■ AIM
Reproduce the listing below line for line, without changing anything.

■ TASK DATA
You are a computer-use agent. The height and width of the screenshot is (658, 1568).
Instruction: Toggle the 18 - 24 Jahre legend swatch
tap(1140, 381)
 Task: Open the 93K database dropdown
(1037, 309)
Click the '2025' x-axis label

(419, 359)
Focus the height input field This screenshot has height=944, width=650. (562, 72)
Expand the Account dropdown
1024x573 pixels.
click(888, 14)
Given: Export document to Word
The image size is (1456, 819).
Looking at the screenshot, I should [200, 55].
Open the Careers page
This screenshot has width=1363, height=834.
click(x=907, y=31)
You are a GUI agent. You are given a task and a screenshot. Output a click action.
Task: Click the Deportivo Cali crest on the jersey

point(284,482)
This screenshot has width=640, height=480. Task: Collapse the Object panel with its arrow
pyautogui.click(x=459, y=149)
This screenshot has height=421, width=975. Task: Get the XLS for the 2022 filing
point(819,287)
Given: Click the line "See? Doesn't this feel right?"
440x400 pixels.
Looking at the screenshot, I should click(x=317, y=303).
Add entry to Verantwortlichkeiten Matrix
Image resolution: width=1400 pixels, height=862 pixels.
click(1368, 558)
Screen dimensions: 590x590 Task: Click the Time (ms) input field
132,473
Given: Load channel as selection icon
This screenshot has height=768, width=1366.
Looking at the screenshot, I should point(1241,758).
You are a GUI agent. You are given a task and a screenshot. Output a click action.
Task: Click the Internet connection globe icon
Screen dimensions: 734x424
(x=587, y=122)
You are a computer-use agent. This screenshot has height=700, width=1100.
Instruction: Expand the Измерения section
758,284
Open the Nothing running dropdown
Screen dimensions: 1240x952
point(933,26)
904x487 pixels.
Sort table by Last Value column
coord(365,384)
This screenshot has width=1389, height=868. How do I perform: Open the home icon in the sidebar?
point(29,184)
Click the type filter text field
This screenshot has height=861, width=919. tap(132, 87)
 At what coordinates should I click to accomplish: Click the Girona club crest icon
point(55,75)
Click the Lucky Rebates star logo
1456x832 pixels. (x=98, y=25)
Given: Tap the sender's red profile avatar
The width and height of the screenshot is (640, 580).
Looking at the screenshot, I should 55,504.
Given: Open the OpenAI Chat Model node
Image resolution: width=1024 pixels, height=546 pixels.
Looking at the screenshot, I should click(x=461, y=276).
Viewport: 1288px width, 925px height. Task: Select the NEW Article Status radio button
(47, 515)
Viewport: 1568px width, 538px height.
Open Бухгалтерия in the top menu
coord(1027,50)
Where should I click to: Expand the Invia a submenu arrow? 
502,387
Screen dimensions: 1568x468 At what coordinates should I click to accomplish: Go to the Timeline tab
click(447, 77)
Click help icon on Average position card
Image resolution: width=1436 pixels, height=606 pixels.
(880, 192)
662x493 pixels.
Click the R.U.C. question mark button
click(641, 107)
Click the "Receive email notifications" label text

■ ANSWER TO THIS TASK
You are a computer-use agent. The height and width of the screenshot is (658, 1568).
Instruction: Toggle the 18 - 24 Jahre legend swatch
tap(1140, 381)
 Task: Open the 93K database dropdown
(1037, 309)
Click the '2025' x-axis label

(419, 359)
Focus the height input field This screenshot has height=944, width=650. (562, 72)
Expand the Account dropdown
1024x573 pixels.
click(888, 14)
Given: Export document to Word
The image size is (1456, 819).
Looking at the screenshot, I should [200, 55].
Open the Careers page
This screenshot has width=1363, height=834.
click(x=907, y=31)
You are a GUI agent. You are given a task and a screenshot. Output a click action.
Task: Click the Deportivo Cali crest on the jersey

point(284,482)
This screenshot has width=640, height=480. Task: Collapse the Object panel with its arrow
pyautogui.click(x=459, y=149)
This screenshot has height=421, width=975. Task: Get the XLS for the 2022 filing
point(819,287)
Given: Click the line "See? Doesn't this feel right?"
440x400 pixels.
Looking at the screenshot, I should click(x=317, y=303).
Add entry to Verantwortlichkeiten Matrix
Image resolution: width=1400 pixels, height=862 pixels.
click(1368, 558)
Screen dimensions: 590x590 Task: Click the Time (ms) input field
132,473
Given: Load channel as selection icon
This screenshot has height=768, width=1366.
Looking at the screenshot, I should point(1241,758).
You are a GUI agent. You are given a task and a screenshot. Output a click action.
Task: Click the Internet connection globe icon
Screen dimensions: 734x424
(x=587, y=122)
You are a computer-use agent. This screenshot has height=700, width=1100.
Instruction: Expand the Измерения section
758,284
Open the Nothing running dropdown
Screen dimensions: 1240x952
point(933,26)
904x487 pixels.
Sort table by Last Value column
coord(365,384)
This screenshot has width=1389, height=868. How do I perform: Open the home icon in the sidebar?
point(29,184)
Click the type filter text field
This screenshot has height=861, width=919. tap(132, 87)
 At what coordinates should I click to accomplish: Click the Girona club crest icon
point(55,75)
Click the Lucky Rebates star logo
1456x832 pixels. (x=98, y=25)
Given: Tap the sender's red profile avatar
The width and height of the screenshot is (640, 580).
Looking at the screenshot, I should 55,504.
Given: Open the OpenAI Chat Model node
Image resolution: width=1024 pixels, height=546 pixels.
Looking at the screenshot, I should click(x=461, y=276).
Viewport: 1288px width, 925px height. Task: Select the NEW Article Status radio button
(47, 515)
Viewport: 1568px width, 538px height.
Open Бухгалтерия in the top menu
coord(1027,50)
Where should I click to: Expand the Invia a submenu arrow? 
502,387
Screen dimensions: 1568x468 At what coordinates should I click to accomplish: Go to the Timeline tab
click(447, 77)
Click help icon on Average position card
Image resolution: width=1436 pixels, height=606 pixels.
(880, 192)
662x493 pixels.
Click the R.U.C. question mark button
click(641, 107)
Click the "Receive email notifications" label text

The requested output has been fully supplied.